▶ **Exercise prompt**: Using the listing below, set down exactly the lines starting at the line that contains "Task: Open the Drive Info panel" and ending at the line that contains "Task: Go to the Select stage", both included, and no others.

▶ **Data to process**:

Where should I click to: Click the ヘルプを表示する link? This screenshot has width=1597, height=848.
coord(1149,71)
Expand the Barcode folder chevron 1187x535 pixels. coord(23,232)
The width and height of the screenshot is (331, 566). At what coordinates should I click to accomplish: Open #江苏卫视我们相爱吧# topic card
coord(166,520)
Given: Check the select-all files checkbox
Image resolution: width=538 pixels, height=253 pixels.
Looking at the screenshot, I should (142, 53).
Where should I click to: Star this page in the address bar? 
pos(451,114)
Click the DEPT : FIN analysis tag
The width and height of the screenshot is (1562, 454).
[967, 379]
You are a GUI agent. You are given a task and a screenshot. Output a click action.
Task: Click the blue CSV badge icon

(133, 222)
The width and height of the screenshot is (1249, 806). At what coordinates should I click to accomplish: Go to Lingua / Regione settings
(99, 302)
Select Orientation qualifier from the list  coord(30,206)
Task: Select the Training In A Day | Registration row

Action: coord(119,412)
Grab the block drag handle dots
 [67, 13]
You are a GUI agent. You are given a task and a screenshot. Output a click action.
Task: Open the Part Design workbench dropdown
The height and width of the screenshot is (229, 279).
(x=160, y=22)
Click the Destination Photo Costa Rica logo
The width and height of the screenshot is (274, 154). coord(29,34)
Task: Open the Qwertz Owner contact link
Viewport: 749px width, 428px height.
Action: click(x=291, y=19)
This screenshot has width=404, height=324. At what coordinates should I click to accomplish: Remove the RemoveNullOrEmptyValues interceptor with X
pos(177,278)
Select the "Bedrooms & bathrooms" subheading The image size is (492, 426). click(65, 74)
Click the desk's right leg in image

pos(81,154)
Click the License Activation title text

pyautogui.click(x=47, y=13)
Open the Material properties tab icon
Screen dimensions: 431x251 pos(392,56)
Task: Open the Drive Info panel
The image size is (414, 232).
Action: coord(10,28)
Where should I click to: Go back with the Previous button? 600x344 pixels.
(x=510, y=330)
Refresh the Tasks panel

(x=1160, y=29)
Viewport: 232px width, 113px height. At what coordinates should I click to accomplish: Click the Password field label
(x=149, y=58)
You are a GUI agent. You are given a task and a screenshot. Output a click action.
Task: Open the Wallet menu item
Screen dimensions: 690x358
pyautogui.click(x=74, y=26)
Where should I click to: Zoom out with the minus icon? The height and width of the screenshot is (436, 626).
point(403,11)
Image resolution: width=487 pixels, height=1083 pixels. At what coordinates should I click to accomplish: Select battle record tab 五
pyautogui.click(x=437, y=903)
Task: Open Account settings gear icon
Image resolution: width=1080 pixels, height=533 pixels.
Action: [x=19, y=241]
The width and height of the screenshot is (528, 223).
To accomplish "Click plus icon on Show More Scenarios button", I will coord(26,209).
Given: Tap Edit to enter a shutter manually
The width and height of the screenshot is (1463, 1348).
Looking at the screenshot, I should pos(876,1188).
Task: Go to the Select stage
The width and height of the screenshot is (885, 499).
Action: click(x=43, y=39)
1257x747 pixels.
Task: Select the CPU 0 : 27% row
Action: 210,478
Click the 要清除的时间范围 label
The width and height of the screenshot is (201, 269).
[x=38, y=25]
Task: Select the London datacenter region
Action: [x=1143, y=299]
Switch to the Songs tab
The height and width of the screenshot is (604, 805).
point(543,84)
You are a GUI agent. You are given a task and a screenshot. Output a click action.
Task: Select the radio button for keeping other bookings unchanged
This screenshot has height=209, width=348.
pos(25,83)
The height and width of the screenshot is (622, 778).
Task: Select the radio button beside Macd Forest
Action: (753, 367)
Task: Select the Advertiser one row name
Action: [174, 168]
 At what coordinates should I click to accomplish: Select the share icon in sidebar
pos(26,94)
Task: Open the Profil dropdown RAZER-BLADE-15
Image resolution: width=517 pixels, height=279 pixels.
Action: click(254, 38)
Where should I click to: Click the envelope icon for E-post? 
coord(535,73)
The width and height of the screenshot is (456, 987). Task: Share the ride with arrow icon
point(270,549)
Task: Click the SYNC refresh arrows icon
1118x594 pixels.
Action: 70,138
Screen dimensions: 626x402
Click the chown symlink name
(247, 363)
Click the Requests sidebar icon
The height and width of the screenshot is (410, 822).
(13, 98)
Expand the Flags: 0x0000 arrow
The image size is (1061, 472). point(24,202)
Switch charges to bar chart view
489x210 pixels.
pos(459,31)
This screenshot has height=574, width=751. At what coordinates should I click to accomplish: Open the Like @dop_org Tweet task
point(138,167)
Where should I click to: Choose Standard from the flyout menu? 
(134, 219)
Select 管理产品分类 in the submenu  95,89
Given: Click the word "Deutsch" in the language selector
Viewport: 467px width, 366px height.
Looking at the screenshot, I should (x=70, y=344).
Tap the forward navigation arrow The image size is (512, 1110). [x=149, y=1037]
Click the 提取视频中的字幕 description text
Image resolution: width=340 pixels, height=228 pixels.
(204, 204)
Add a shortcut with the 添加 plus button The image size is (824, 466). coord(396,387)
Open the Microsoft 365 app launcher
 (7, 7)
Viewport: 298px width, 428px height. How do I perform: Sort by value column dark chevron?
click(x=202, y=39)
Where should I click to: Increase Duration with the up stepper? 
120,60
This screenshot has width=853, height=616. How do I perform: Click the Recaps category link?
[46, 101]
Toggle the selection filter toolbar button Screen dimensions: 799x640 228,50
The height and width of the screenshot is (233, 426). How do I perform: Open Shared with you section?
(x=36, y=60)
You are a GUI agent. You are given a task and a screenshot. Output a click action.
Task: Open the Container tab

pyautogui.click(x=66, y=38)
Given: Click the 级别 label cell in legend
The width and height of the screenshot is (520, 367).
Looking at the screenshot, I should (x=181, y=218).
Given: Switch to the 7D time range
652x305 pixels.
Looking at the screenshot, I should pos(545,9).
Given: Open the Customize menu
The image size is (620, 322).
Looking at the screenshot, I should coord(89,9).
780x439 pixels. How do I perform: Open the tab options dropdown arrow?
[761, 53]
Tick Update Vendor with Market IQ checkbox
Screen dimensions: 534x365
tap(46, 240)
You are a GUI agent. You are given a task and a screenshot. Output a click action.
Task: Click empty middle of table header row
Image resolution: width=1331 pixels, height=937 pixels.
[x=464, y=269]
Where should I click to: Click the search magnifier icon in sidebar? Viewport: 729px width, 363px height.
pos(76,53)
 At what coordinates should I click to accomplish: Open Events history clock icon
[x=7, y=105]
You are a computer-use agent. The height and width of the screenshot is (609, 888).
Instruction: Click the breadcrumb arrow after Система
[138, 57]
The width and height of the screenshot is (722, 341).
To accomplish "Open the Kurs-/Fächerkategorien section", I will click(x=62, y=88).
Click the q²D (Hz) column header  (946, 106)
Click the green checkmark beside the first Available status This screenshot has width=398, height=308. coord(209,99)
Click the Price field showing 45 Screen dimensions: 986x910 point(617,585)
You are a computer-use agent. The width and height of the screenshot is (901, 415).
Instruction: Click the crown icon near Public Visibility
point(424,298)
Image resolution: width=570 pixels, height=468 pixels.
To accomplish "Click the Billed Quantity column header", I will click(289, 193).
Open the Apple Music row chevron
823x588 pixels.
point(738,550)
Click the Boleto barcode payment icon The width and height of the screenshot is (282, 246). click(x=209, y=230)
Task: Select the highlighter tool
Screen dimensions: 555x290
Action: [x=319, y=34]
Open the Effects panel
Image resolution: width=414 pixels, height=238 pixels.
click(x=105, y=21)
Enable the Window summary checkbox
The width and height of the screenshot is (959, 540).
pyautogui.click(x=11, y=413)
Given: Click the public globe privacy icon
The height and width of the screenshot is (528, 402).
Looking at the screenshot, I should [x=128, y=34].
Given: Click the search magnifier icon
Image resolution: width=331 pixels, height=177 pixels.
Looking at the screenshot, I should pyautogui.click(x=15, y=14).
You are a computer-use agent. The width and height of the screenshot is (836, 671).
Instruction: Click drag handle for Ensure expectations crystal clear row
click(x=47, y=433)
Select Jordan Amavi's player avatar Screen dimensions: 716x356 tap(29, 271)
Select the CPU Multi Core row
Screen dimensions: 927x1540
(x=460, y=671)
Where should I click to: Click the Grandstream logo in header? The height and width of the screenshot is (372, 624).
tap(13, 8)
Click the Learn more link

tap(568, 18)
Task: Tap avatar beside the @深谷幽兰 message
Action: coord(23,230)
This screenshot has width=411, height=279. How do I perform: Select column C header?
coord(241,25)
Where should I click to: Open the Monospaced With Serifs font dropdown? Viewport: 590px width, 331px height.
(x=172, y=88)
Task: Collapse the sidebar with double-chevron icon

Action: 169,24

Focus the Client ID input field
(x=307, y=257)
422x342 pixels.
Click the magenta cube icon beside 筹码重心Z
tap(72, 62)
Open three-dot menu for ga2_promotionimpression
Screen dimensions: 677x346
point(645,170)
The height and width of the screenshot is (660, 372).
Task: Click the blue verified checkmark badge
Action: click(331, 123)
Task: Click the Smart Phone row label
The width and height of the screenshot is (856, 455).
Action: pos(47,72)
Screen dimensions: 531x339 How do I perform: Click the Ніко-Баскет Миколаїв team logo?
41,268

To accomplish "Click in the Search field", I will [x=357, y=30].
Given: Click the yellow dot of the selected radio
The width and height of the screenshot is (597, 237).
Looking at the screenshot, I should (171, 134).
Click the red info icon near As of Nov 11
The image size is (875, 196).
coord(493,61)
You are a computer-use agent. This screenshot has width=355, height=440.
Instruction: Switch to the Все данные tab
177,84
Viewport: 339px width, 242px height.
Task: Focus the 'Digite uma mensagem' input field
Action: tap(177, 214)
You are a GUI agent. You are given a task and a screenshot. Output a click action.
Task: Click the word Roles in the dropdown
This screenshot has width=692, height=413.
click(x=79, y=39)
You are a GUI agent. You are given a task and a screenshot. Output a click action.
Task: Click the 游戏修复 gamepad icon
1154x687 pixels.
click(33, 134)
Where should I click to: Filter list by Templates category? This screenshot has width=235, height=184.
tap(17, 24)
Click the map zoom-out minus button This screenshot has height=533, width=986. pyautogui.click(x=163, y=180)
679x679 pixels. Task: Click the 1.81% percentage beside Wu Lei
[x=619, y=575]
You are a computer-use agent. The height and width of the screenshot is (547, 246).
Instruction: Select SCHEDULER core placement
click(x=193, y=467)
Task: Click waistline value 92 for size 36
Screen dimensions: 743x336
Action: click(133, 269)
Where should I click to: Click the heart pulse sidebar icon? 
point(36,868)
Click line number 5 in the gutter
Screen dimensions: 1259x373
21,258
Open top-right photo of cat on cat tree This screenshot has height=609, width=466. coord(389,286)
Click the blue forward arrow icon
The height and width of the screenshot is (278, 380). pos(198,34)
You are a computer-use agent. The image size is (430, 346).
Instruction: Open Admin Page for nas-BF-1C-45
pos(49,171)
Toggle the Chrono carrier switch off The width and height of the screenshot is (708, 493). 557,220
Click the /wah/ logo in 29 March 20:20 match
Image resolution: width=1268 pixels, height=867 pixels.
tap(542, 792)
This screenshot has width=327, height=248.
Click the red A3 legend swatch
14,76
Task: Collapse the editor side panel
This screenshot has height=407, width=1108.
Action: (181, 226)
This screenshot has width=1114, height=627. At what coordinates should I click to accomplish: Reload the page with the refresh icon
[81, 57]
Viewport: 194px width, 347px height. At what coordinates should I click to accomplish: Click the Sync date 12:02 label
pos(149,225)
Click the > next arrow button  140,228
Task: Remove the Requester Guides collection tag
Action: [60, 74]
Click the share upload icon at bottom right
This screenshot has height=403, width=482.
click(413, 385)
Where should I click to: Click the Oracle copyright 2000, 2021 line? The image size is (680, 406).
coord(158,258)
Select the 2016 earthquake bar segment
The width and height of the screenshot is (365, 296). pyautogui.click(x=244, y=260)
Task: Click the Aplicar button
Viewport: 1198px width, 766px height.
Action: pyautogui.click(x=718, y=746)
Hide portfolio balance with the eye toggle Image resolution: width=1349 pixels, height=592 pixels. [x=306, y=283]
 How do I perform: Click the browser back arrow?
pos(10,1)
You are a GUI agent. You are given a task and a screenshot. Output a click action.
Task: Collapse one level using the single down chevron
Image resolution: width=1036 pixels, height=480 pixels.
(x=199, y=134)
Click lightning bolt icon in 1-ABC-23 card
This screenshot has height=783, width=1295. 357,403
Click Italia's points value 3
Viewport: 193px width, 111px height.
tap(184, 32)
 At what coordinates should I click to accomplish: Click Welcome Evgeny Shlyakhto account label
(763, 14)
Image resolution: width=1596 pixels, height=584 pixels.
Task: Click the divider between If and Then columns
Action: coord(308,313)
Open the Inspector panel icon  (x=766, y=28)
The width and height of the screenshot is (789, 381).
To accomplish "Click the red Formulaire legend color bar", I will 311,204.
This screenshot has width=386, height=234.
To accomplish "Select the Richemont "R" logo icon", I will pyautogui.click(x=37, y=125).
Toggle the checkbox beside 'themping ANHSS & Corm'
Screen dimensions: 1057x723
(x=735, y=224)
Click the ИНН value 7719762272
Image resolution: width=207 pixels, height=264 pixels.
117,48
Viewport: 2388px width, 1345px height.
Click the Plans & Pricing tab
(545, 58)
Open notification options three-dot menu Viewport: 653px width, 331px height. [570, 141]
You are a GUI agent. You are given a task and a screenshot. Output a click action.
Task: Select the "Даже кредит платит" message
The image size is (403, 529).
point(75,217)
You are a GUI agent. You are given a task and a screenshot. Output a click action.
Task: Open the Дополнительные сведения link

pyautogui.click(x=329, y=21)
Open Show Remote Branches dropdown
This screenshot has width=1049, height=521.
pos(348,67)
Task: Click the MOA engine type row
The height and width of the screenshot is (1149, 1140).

▶ **Written reply**:
Task: Open the Drive Info panel
The image size is (414, 232).
Action: coord(10,28)
Where should I click to: Go back with the Previous button? 600x344 pixels.
(x=510, y=330)
Refresh the Tasks panel

(x=1160, y=29)
Viewport: 232px width, 113px height. At what coordinates should I click to accomplish: Click the Password field label
(x=149, y=58)
You are a GUI agent. You are given a task and a screenshot. Output a click action.
Task: Open the Wallet menu item
Screen dimensions: 690x358
pyautogui.click(x=74, y=26)
Where should I click to: Zoom out with the minus icon? The height and width of the screenshot is (436, 626).
point(403,11)
Image resolution: width=487 pixels, height=1083 pixels. At what coordinates should I click to accomplish: Select battle record tab 五
pyautogui.click(x=437, y=903)
Task: Open Account settings gear icon
Image resolution: width=1080 pixels, height=533 pixels.
Action: [x=19, y=241]
The width and height of the screenshot is (528, 223).
To accomplish "Click plus icon on Show More Scenarios button", I will coord(26,209).
Given: Tap Edit to enter a shutter manually
The width and height of the screenshot is (1463, 1348).
Looking at the screenshot, I should pos(876,1188).
Task: Go to the Select stage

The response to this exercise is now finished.